* HOW TO COMPLETE THIS TASK
From the first line to the last, please reproduce the material exactly, skipping the pictures.

(DATA FOR REVIEW begins)

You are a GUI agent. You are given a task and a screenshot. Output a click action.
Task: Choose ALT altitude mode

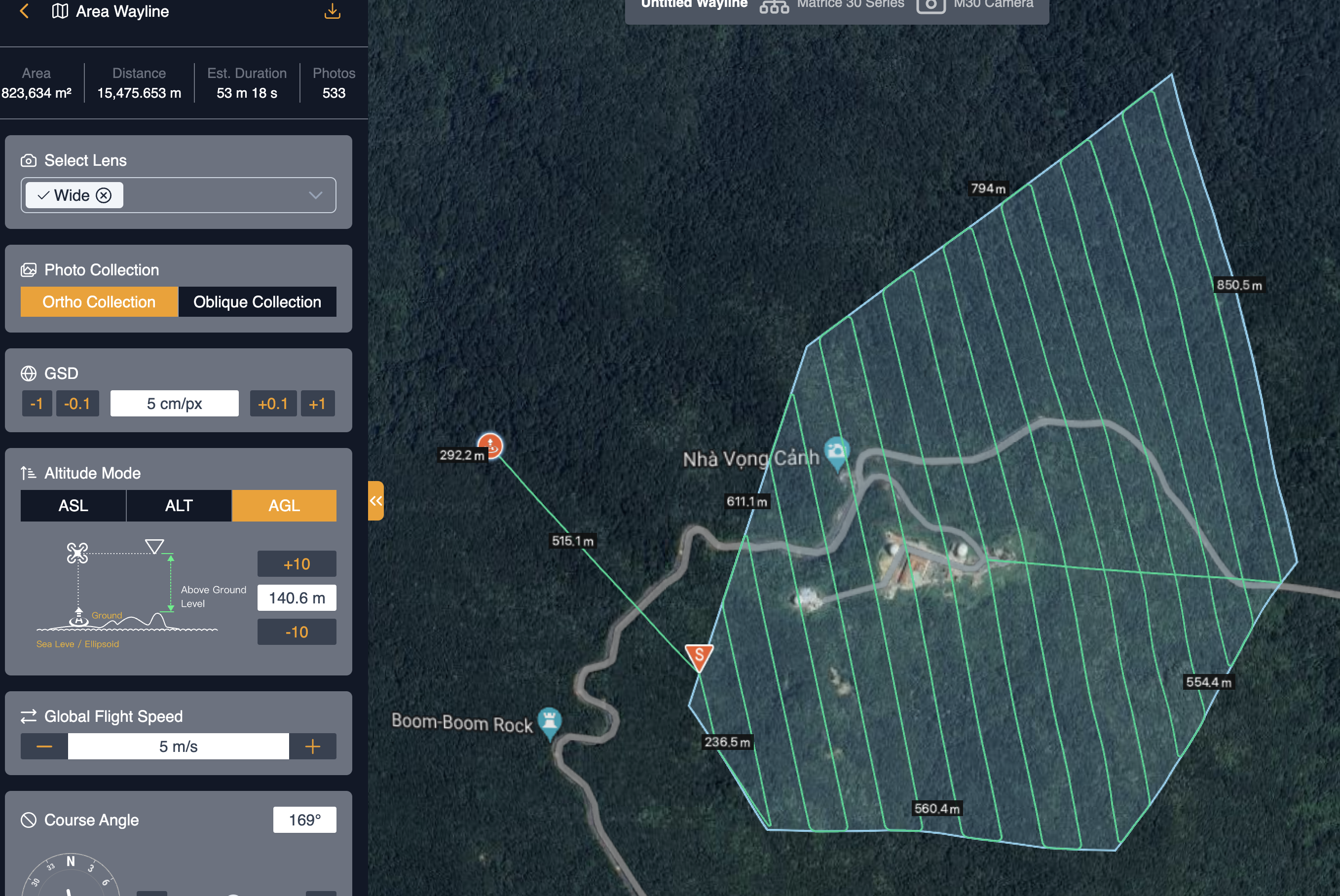click(x=179, y=506)
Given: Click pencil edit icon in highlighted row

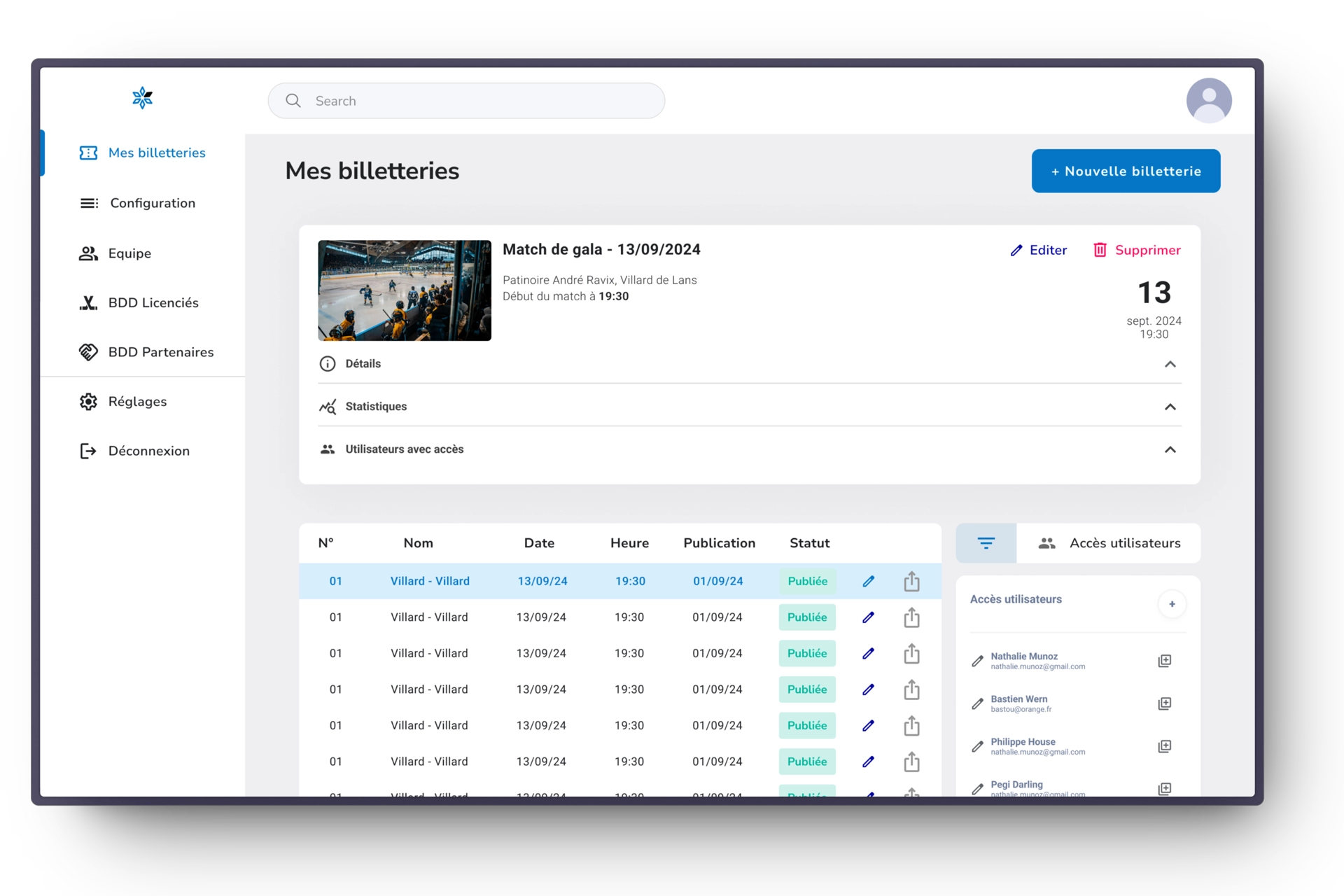Looking at the screenshot, I should point(868,581).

(DATA FOR REVIEW ends)

* ANSWER TO THIS TASK
You are a GUI agent. You are given a task and a screenshot. Output a click action.
Task: Choose ALT altitude mode

click(x=179, y=506)
Given: Click pencil edit icon in highlighted row

Looking at the screenshot, I should point(868,581).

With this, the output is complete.